→ **WHAT TO PRODUCE**
The copy should begin at the line containing "Close the Test item dialog" and end with the last line below, every line exact and no picture included.

→ **AVAILABLE DATA**
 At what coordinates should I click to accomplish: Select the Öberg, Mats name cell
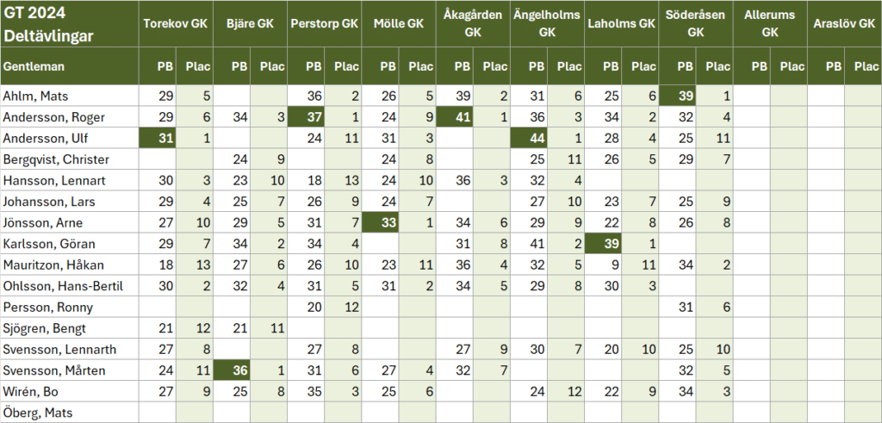69,413
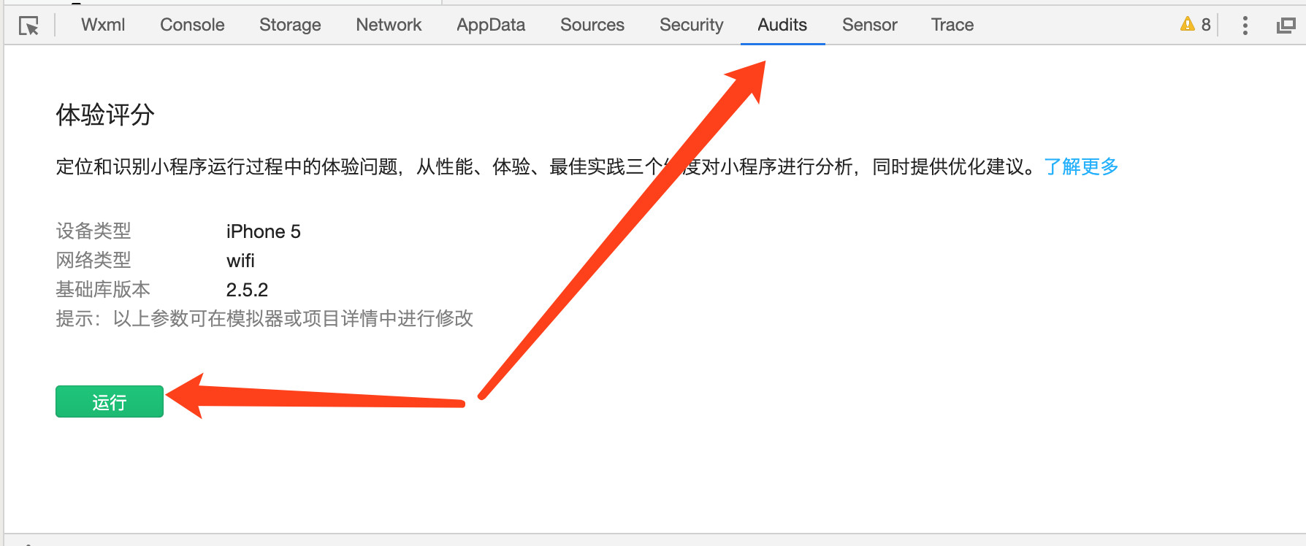Follow the 了解更多 link
The width and height of the screenshot is (1306, 546).
[x=1081, y=167]
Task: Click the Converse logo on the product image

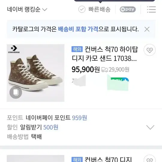Action: [14, 50]
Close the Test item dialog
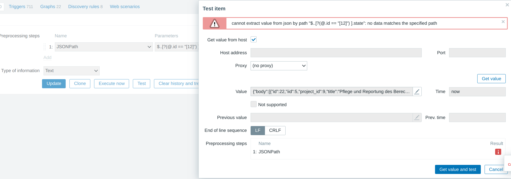The image size is (511, 179). click(x=507, y=5)
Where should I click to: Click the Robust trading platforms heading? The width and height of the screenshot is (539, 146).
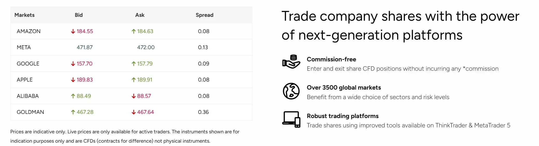[343, 116]
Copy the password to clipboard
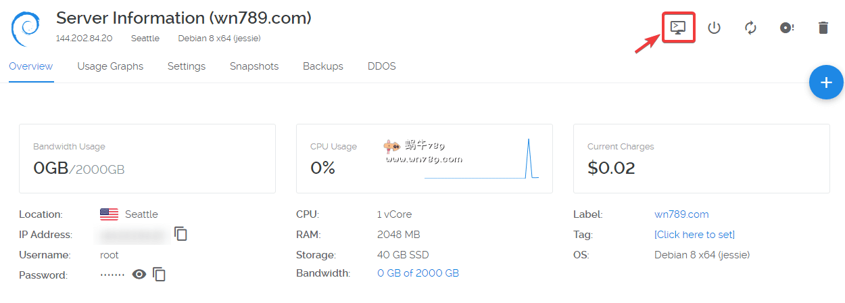The width and height of the screenshot is (845, 303). click(x=159, y=275)
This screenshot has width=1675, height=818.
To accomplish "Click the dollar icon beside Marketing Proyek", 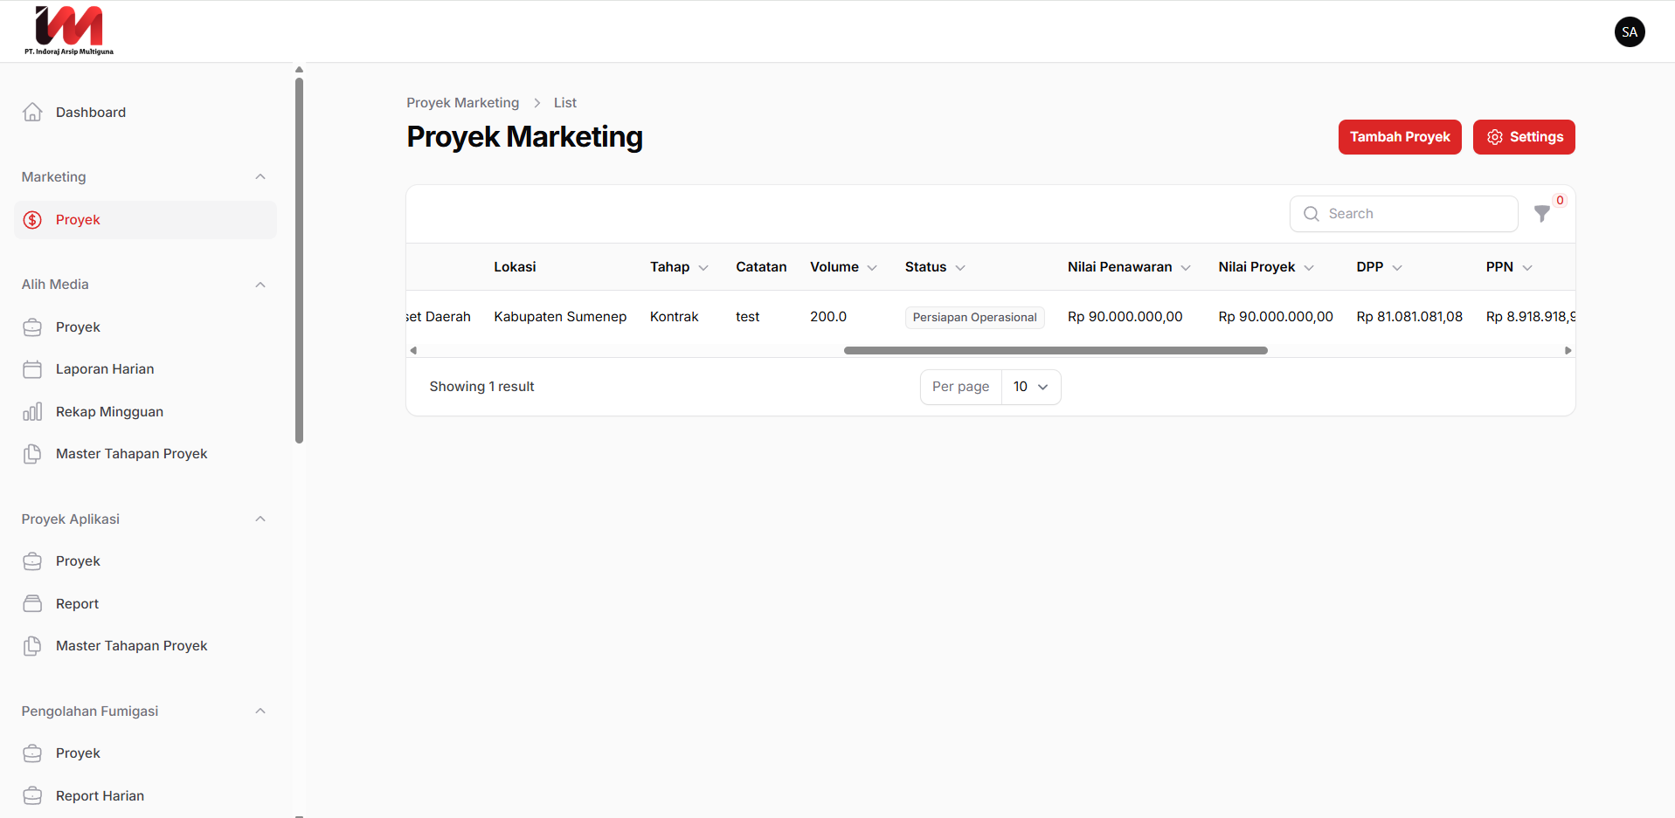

→ **ANSWER**
Close the Test item dialog
The image size is (511, 179). click(x=507, y=5)
Where should I click to: Click the Robust trading platforms heading? The width and height of the screenshot is (539, 146).
[343, 116]
Copy the password to clipboard
The width and height of the screenshot is (845, 303). click(x=159, y=275)
This screenshot has width=1675, height=818.
To accomplish "Click the dollar icon beside Marketing Proyek", 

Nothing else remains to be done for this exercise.